◆ Aim of the task:
Go through the data underneath and report how many lines hold the string "search", giving only the number.

◆ Material shown:
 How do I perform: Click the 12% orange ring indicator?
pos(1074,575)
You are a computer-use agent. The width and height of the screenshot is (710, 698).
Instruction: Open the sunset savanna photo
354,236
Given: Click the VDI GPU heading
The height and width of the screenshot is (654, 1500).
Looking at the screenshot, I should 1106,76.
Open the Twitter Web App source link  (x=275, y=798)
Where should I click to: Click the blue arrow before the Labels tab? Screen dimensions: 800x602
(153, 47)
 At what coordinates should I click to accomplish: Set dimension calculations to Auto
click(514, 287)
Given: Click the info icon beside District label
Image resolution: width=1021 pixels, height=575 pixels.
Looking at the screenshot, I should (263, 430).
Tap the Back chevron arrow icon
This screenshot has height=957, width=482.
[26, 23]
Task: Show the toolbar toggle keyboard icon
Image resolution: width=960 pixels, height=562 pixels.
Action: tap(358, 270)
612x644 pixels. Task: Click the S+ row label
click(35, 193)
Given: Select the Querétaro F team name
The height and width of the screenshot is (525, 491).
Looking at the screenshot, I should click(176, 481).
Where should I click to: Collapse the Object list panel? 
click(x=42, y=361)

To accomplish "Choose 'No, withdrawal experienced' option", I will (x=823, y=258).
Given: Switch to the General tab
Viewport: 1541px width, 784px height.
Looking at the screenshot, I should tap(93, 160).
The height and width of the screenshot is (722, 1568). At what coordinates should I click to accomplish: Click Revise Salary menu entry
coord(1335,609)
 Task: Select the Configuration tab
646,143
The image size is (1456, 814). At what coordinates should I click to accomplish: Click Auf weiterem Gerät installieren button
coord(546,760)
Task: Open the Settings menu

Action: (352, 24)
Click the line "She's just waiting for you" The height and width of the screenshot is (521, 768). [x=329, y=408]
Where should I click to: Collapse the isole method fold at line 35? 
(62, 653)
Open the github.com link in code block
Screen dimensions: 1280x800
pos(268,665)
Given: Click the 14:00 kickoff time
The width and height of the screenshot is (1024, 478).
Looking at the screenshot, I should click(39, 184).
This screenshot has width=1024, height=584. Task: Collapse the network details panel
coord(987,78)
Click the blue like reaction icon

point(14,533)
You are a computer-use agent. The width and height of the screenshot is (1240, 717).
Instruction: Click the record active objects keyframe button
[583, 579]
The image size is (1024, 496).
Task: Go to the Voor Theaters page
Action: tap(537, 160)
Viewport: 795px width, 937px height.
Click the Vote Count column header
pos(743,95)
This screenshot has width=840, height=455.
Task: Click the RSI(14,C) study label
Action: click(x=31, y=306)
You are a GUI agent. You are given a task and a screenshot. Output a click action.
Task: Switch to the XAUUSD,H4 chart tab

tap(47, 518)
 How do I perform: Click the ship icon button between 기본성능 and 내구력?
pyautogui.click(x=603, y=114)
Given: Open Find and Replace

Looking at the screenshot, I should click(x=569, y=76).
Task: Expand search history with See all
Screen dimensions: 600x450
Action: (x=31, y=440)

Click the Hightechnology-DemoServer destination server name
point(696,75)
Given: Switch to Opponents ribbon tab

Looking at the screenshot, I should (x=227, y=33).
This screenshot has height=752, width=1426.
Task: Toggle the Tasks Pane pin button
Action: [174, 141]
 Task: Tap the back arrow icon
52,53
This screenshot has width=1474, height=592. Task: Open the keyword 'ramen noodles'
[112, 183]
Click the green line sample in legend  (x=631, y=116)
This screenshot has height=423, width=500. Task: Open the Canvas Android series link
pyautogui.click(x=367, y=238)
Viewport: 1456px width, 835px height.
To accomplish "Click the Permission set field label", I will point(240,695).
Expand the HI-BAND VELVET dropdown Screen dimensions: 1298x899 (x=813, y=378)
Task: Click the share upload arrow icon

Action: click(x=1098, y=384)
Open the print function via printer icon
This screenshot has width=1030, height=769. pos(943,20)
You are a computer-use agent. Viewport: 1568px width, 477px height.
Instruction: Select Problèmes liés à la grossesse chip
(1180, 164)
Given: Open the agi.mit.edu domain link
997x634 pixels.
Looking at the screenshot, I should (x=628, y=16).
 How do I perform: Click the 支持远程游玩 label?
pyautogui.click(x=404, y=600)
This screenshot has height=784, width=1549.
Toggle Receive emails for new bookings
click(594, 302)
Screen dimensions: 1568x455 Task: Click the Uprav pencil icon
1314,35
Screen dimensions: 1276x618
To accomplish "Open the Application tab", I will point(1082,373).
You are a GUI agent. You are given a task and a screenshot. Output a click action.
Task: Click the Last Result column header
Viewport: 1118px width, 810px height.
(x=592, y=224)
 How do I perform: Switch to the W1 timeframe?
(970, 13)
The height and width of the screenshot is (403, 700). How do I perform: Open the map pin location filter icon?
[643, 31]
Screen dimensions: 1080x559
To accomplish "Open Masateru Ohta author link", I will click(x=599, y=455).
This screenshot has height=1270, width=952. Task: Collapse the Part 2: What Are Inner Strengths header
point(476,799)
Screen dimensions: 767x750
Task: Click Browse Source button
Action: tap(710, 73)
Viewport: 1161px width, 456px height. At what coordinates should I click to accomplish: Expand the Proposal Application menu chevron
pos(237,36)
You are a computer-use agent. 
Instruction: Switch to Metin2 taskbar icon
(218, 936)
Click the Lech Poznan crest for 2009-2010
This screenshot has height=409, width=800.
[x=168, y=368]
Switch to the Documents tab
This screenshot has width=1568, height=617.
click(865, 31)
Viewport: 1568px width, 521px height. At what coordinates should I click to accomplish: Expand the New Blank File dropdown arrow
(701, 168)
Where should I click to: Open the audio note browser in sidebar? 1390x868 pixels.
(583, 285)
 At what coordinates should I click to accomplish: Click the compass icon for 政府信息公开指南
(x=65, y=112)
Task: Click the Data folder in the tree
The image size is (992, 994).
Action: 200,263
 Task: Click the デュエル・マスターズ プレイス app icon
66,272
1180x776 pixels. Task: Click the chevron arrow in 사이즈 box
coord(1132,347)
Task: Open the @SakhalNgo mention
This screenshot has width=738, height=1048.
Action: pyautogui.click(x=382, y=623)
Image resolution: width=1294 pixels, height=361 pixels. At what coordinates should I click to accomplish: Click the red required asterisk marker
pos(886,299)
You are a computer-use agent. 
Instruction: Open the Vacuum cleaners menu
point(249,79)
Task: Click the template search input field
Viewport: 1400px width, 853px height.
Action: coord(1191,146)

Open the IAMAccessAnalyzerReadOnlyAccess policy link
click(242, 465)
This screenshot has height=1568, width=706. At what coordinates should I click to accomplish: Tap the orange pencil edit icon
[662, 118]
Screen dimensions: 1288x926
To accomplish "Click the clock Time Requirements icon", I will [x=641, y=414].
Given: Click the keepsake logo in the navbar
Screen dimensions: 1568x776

◆ Answer to this problem:
2